Copy every line of the records exactly, without including the images.

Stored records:
++++++++++
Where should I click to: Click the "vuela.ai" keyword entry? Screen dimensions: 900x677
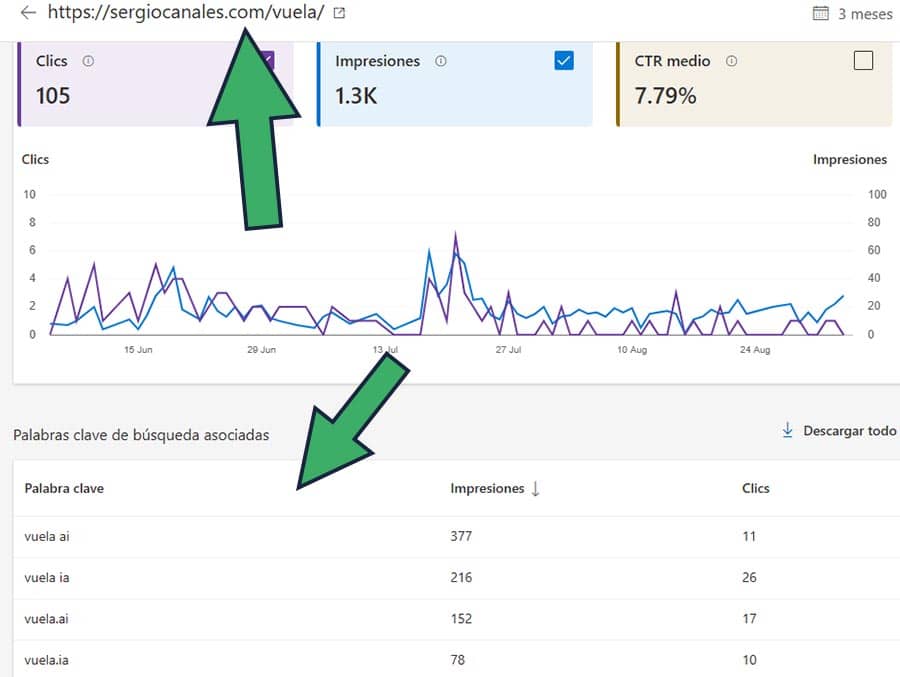pos(45,619)
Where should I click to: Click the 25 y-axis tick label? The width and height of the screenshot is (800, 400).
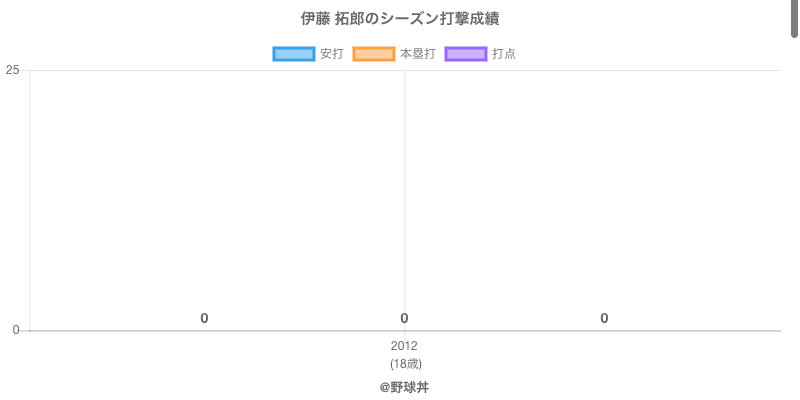pos(12,70)
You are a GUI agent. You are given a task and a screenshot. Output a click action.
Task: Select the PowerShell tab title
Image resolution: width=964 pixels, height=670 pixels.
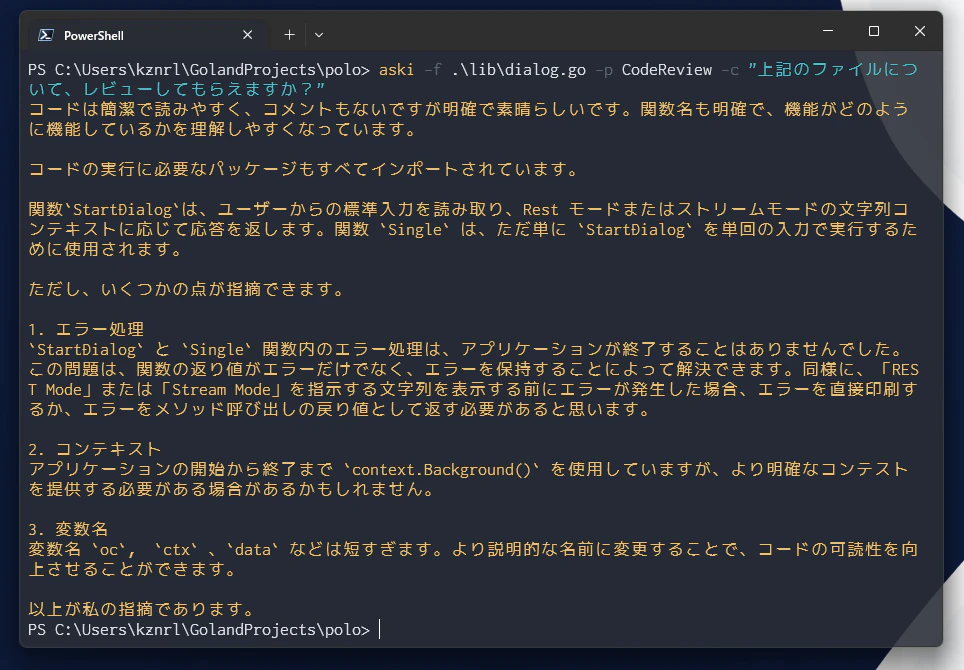[x=93, y=36]
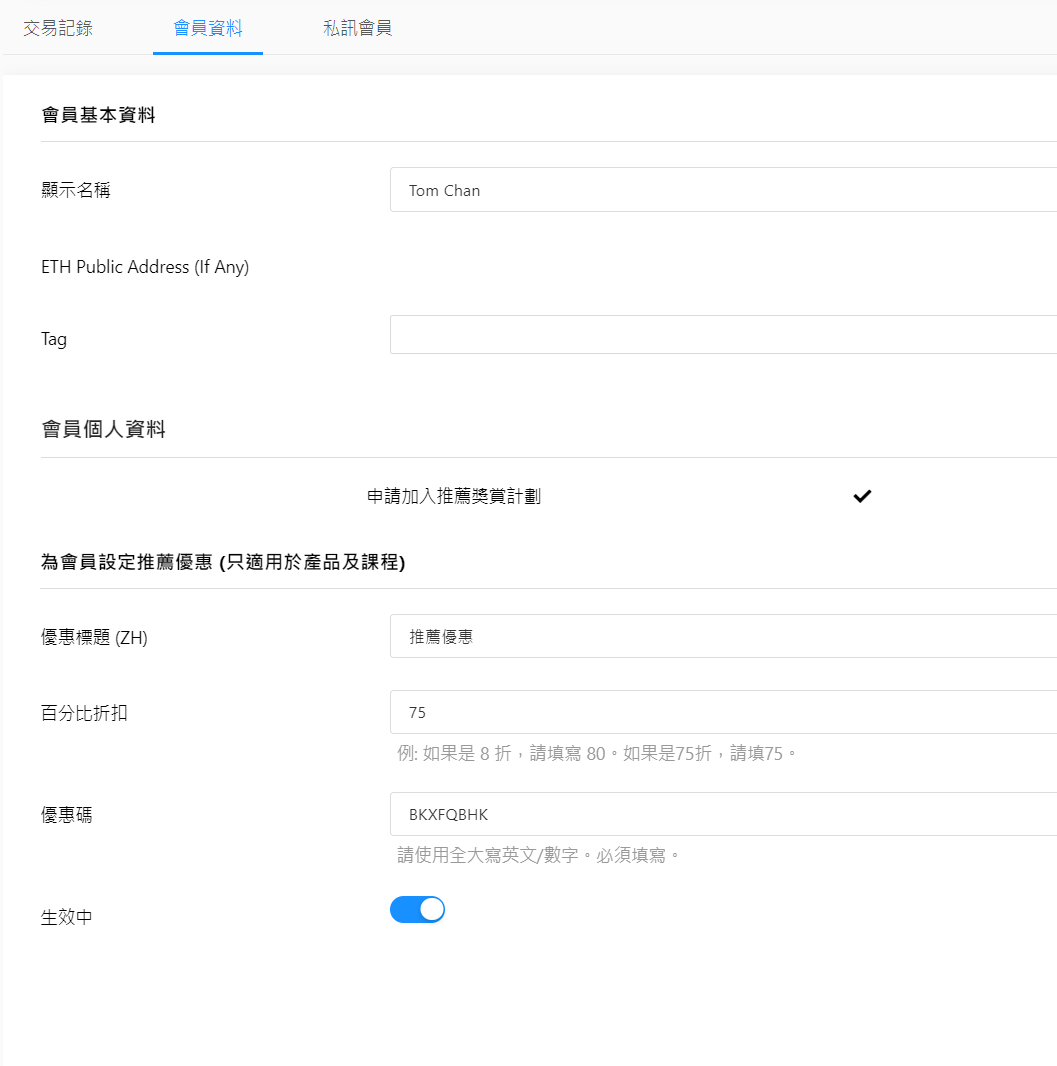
++++++++++
▶ [Written solution]:
Where should I click to: Click the "vuela.ai" keyword entry? Screen dimensions: 900x677
pos(45,619)
Where should I click to: Click the 25 y-axis tick label? The width and height of the screenshot is (800, 400).
pos(12,70)
You are a GUI agent. You are given a task and a screenshot. Output a click action.
Task: Select the PowerShell tab title
Image resolution: width=964 pixels, height=670 pixels.
[x=93, y=36]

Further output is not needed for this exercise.